*What to do*
Transcribe the records below. Leave every line exactly as written.

[Source material]

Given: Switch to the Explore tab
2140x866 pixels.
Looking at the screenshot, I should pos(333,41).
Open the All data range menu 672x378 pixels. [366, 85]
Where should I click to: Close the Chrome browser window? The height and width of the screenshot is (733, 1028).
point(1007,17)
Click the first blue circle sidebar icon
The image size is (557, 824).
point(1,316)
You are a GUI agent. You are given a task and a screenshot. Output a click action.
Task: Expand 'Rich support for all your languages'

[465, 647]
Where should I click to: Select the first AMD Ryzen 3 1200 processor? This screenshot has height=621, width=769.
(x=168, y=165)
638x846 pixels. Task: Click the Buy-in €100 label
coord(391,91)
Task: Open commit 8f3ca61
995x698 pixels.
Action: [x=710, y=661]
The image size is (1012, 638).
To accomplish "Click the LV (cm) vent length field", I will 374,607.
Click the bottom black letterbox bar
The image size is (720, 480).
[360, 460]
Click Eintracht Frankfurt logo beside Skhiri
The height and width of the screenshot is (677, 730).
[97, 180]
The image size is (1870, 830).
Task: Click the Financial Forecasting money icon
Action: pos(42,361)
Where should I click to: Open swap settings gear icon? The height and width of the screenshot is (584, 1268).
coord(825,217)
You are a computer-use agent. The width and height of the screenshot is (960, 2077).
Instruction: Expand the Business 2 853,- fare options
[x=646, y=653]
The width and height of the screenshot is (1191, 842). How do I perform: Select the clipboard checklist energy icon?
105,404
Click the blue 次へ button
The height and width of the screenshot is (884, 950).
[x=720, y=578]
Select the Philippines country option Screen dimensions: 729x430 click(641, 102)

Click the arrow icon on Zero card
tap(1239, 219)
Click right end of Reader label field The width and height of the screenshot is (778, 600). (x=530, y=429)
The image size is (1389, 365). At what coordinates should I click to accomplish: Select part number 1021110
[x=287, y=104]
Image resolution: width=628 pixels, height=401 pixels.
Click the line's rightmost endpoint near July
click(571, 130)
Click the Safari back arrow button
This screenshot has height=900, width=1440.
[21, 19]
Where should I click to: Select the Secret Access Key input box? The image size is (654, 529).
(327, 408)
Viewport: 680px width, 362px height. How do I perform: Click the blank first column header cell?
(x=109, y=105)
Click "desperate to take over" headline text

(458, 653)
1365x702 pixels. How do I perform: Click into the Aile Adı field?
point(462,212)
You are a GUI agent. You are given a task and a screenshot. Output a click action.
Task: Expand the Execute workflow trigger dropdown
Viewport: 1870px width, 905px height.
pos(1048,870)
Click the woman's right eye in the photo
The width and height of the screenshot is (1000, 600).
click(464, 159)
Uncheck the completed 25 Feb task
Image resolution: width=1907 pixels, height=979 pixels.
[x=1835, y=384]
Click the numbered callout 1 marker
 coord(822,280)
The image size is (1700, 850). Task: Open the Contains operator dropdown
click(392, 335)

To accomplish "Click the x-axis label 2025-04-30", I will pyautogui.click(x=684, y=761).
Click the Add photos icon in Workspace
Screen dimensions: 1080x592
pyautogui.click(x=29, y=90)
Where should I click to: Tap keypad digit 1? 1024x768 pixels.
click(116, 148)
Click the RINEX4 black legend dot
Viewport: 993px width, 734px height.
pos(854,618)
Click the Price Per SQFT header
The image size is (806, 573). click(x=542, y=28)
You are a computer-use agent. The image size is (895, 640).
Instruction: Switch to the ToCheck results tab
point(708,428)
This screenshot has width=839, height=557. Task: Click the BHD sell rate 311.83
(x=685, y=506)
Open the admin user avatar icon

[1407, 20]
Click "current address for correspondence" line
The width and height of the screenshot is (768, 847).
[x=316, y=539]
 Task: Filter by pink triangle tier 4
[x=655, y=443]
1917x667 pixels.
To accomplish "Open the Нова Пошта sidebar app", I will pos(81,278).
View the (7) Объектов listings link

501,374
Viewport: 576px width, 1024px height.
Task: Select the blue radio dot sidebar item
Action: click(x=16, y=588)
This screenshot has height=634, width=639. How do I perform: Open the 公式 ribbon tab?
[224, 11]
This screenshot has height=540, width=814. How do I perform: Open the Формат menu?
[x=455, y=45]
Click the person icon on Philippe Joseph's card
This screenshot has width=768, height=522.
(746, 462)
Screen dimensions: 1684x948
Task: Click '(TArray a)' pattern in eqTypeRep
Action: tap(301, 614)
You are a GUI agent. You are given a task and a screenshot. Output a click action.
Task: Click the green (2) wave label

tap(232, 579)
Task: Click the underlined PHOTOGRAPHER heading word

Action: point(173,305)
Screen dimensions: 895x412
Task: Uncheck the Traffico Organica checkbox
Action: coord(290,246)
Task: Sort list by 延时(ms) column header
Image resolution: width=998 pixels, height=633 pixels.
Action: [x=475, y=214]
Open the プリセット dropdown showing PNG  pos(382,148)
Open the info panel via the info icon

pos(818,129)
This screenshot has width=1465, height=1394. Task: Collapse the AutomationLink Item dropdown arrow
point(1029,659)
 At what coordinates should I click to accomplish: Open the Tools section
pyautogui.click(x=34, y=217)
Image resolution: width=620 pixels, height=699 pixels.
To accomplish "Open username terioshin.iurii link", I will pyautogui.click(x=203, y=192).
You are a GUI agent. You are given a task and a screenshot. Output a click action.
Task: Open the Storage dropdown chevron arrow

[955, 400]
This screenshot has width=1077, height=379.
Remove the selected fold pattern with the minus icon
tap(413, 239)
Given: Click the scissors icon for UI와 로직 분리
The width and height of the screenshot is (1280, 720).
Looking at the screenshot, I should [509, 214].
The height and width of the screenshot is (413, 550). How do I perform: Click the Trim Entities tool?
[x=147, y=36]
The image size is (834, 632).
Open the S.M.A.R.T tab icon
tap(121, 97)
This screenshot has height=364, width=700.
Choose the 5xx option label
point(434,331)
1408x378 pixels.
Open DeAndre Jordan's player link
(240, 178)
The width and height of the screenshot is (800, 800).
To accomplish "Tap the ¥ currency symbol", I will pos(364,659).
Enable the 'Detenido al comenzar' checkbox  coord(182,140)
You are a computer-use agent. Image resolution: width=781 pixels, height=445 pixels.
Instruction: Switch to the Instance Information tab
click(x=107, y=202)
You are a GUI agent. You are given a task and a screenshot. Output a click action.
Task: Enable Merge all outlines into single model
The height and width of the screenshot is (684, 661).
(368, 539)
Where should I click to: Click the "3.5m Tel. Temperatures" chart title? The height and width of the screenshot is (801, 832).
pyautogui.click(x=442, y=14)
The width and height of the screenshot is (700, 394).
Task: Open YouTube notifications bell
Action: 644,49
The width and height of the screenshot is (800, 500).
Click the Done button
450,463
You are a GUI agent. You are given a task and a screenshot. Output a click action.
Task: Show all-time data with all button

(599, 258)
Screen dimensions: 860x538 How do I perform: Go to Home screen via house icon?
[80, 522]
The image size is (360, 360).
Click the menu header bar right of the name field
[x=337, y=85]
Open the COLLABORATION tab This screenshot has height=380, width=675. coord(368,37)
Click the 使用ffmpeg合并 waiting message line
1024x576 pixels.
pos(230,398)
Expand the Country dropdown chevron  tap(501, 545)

[/Source material]

*Reply*
Given: Switch to the Explore tab
2140x866 pixels.
Looking at the screenshot, I should pos(333,41).
Open the All data range menu 672x378 pixels. [366, 85]
Where should I click to: Close the Chrome browser window? The height and width of the screenshot is (733, 1028).
point(1007,17)
Click the first blue circle sidebar icon
The image size is (557, 824).
point(1,316)
You are a GUI agent. You are given a task and a screenshot. Output a click action.
Task: Expand 'Rich support for all your languages'

[465, 647]
Where should I click to: Select the first AMD Ryzen 3 1200 processor? This screenshot has height=621, width=769.
(x=168, y=165)
638x846 pixels. Task: Click the Buy-in €100 label
coord(391,91)
Task: Open commit 8f3ca61
995x698 pixels.
Action: [x=710, y=661]
The image size is (1012, 638).
To accomplish "Click the LV (cm) vent length field", I will 374,607.
Click the bottom black letterbox bar
The image size is (720, 480).
[360, 460]
Click Eintracht Frankfurt logo beside Skhiri
The height and width of the screenshot is (677, 730).
[97, 180]
The image size is (1870, 830).
Task: Click the Financial Forecasting money icon
Action: pos(42,361)
Where should I click to: Open swap settings gear icon? The height and width of the screenshot is (584, 1268).
coord(825,217)
You are a computer-use agent. The width and height of the screenshot is (960, 2077).
Instruction: Expand the Business 2 853,- fare options
[x=646, y=653]
The width and height of the screenshot is (1191, 842). How do I perform: Select the clipboard checklist energy icon?
105,404
Click the blue 次へ button
The height and width of the screenshot is (884, 950).
[x=720, y=578]
Select the Philippines country option Screen dimensions: 729x430 click(641, 102)

Click the arrow icon on Zero card
tap(1239, 219)
Click right end of Reader label field The width and height of the screenshot is (778, 600). (x=530, y=429)
The image size is (1389, 365). At what coordinates should I click to accomplish: Select part number 1021110
[x=287, y=104]
Image resolution: width=628 pixels, height=401 pixels.
Click the line's rightmost endpoint near July
click(571, 130)
Click the Safari back arrow button
This screenshot has height=900, width=1440.
[21, 19]
Where should I click to: Select the Secret Access Key input box? The image size is (654, 529).
(327, 408)
Viewport: 680px width, 362px height. How do I perform: Click the blank first column header cell?
(x=109, y=105)
Click "desperate to take over" headline text

(458, 653)
1365x702 pixels. How do I perform: Click into the Aile Adı field?
point(462,212)
You are a GUI agent. You are given a task and a screenshot. Output a click action.
Task: Expand the Execute workflow trigger dropdown
Viewport: 1870px width, 905px height.
pos(1048,870)
Click the woman's right eye in the photo
The width and height of the screenshot is (1000, 600).
click(464, 159)
Uncheck the completed 25 Feb task
Image resolution: width=1907 pixels, height=979 pixels.
[x=1835, y=384]
Click the numbered callout 1 marker
 coord(822,280)
The image size is (1700, 850). Task: Open the Contains operator dropdown
click(392, 335)

To accomplish "Click the x-axis label 2025-04-30", I will pyautogui.click(x=684, y=761).
Click the Add photos icon in Workspace
Screen dimensions: 1080x592
pyautogui.click(x=29, y=90)
Where should I click to: Tap keypad digit 1? 1024x768 pixels.
click(116, 148)
Click the RINEX4 black legend dot
Viewport: 993px width, 734px height.
pos(854,618)
Click the Price Per SQFT header
The image size is (806, 573). click(x=542, y=28)
You are a computer-use agent. The image size is (895, 640).
Instruction: Switch to the ToCheck results tab
point(708,428)
This screenshot has width=839, height=557. Task: Click the BHD sell rate 311.83
(x=685, y=506)
Open the admin user avatar icon

[1407, 20]
Click "current address for correspondence" line
The width and height of the screenshot is (768, 847).
[x=316, y=539]
 Task: Filter by pink triangle tier 4
[x=655, y=443]
1917x667 pixels.
To accomplish "Open the Нова Пошта sidebar app", I will pos(81,278).
View the (7) Объектов listings link

501,374
Viewport: 576px width, 1024px height.
Task: Select the blue radio dot sidebar item
Action: click(x=16, y=588)
This screenshot has height=634, width=639. How do I perform: Open the 公式 ribbon tab?
[224, 11]
This screenshot has height=540, width=814. How do I perform: Open the Формат menu?
[x=455, y=45]
Click the person icon on Philippe Joseph's card
This screenshot has width=768, height=522.
(746, 462)
Screen dimensions: 1684x948
Task: Click '(TArray a)' pattern in eqTypeRep
Action: tap(301, 614)
You are a GUI agent. You are given a task and a screenshot. Output a click action.
Task: Click the green (2) wave label

tap(232, 579)
Task: Click the underlined PHOTOGRAPHER heading word

Action: point(173,305)
Screen dimensions: 895x412
Task: Uncheck the Traffico Organica checkbox
Action: coord(290,246)
Task: Sort list by 延时(ms) column header
Image resolution: width=998 pixels, height=633 pixels.
Action: [x=475, y=214]
Open the プリセット dropdown showing PNG  pos(382,148)
Open the info panel via the info icon

pos(818,129)
This screenshot has width=1465, height=1394. Task: Collapse the AutomationLink Item dropdown arrow
point(1029,659)
 At what coordinates should I click to accomplish: Open the Tools section
pyautogui.click(x=34, y=217)
Image resolution: width=620 pixels, height=699 pixels.
To accomplish "Open username terioshin.iurii link", I will pyautogui.click(x=203, y=192).
You are a GUI agent. You are given a task and a screenshot. Output a click action.
Task: Open the Storage dropdown chevron arrow

[955, 400]
This screenshot has width=1077, height=379.
Remove the selected fold pattern with the minus icon
tap(413, 239)
Given: Click the scissors icon for UI와 로직 분리
The width and height of the screenshot is (1280, 720).
Looking at the screenshot, I should [509, 214].
The height and width of the screenshot is (413, 550). How do I perform: Click the Trim Entities tool?
[x=147, y=36]
The image size is (834, 632).
Open the S.M.A.R.T tab icon
tap(121, 97)
This screenshot has height=364, width=700.
Choose the 5xx option label
point(434,331)
1408x378 pixels.
Open DeAndre Jordan's player link
(240, 178)
The width and height of the screenshot is (800, 800).
To accomplish "Tap the ¥ currency symbol", I will pos(364,659).
Enable the 'Detenido al comenzar' checkbox  coord(182,140)
You are a computer-use agent. Image resolution: width=781 pixels, height=445 pixels.
Instruction: Switch to the Instance Information tab
click(x=107, y=202)
You are a GUI agent. You are given a task and a screenshot. Output a click action.
Task: Enable Merge all outlines into single model
The height and width of the screenshot is (684, 661).
(368, 539)
Where should I click to: Click the "3.5m Tel. Temperatures" chart title? The height and width of the screenshot is (801, 832).
pyautogui.click(x=442, y=14)
The width and height of the screenshot is (700, 394).
Task: Open YouTube notifications bell
Action: 644,49
The width and height of the screenshot is (800, 500).
Click the Done button
450,463
You are a GUI agent. You are given a task and a screenshot. Output a click action.
Task: Show all-time data with all button

(599, 258)
Screen dimensions: 860x538 How do I perform: Go to Home screen via house icon?
[80, 522]
The image size is (360, 360).
Click the menu header bar right of the name field
[x=337, y=85]
Open the COLLABORATION tab This screenshot has height=380, width=675. coord(368,37)
Click the 使用ffmpeg合并 waiting message line
1024x576 pixels.
pos(230,398)
Expand the Country dropdown chevron  tap(501, 545)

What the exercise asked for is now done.